**課題 1**
本文によると、「つる」の持ち時間は何分でしたか。

**本文**
朝寝-昼酒-夜遊

日々感じたことを思いのままに書き散らすのみ。
※毎週土曜更新を目標にしています。

繁昌亭昼席

2009年08月14日 09時45分21秒 | 落語・講談・お笑い
昨日は繁昌亭に行ってきた。
好きな演者が比較的揃っていることと、
襲名後の米團治がどんなものか見ておこう、と思ったため。

平日だが、お盆中ということで
補助席も使うような入り。
客が多い
→ギャラが多い
→(代演でなく)演者がきちんと出て、きちんと演る
→面白いのでまた客が来る
という良い循環に入っている感じがする。


「つる」(二乗):△

持ち時間10分ということだが、特に違和感なく抜いて、
ウケもとっていた。
ご隠居さんとの会話をもう少し削り、
「まっちゃん」(だったか)との会話や
「つる」と言うところを丁寧に演る方が好みだが。


「ろくろ首」(七福):△+

マクラ・ネタとも、口調や雰囲気があまりプロらしくない。
ただそれが、この人の良い部分なのかな、とも思った。

よく聞く「ろくろ首」(米朝系?)とは違う設定・台詞回し。
2時に首が伸びるが3時には戻る、とか、
最初は顔合わせだけに行ったのだが
そのまま養子先の父親が引き止めてしまった、とか、
紙縒りを引っ張る件がない、とか。

特に養子先に行ってみて泊まることになってしまうあたりで、
地の文が多いのはイマイチ。


「平の陰」(恭瓶):△-

なんか鶴光くさい。
手紙を持ってくる側はあっさりしていて良いのだが、
兄貴分の描写でいろいろ手を入れ過ぎ、不自然に感じられた。
無理に変な科白を入れたり、強く喋ったりせずに演った方が、
次第にウケが大きくなるように思う。


「奇術」(Wonderful佳恵):△-

喋らない、普通の奇術。
紙をちぎる動きが遅い、
金魚を金魚鉢に入れるときにこぼす、など、
奇術の腕は分からないが「見せる」部分での穴が多い感じ。
最後の術で高座に紙を撒き散らすのが、
特に汚らしいなあ。
色替りにはなったが。


「千早ふる」(八天):△+

男と隠居の会話は、リズム良く運んでウケていた。
隠居の物語に入ったところで、あまり雰囲気が変わらない。
もう少し変わる方が好み。
後で「千早ふる」の歌の説明に戻るときに
落差ができない感じがする。

物語の中では、男が疑問を呈したところに
「なったんだから仕方がない」の繰り返しでウケをとっていく。

画面上の対象の位置特定に関するデータ
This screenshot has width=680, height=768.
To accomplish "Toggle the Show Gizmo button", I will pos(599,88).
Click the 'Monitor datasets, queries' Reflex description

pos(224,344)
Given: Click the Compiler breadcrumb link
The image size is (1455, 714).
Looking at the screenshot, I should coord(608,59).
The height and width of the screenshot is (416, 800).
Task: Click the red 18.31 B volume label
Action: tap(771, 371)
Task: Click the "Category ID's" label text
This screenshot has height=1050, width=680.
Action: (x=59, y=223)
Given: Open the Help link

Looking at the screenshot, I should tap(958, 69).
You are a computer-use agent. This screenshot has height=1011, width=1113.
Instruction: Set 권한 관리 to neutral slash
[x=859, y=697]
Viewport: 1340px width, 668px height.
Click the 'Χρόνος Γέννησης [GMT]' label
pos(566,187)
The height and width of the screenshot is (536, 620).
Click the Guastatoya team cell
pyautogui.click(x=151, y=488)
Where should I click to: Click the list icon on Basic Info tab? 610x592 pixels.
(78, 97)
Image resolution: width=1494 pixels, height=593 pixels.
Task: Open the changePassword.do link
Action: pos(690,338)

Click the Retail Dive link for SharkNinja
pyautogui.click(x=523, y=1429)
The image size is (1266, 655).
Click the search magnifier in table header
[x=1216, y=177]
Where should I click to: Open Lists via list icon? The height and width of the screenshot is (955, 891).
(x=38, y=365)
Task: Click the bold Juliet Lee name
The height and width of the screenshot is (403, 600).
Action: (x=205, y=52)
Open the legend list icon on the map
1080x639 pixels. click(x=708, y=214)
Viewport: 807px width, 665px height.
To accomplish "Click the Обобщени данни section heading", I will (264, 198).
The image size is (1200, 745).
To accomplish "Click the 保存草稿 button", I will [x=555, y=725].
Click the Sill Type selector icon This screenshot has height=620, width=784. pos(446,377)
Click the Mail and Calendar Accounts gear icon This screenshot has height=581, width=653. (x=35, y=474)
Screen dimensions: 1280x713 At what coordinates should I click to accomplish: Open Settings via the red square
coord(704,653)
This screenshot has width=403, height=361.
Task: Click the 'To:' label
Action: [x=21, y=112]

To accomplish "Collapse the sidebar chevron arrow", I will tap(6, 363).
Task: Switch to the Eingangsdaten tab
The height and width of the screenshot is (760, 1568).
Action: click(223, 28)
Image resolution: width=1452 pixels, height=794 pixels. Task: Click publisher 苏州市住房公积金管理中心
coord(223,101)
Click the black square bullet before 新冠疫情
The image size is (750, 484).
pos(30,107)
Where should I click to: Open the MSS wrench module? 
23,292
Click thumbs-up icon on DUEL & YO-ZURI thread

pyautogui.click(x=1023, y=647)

**課題 2**
記録のうち、文字列「size」を含む行をすべて返してください。大文字と小文字は区別されます。

**解答 1**
10分でした。

**解答 2**
The image size is (1455, 714).
The image size is (1266, 655).
The image size is (1200, 745).
The image size is (750, 484).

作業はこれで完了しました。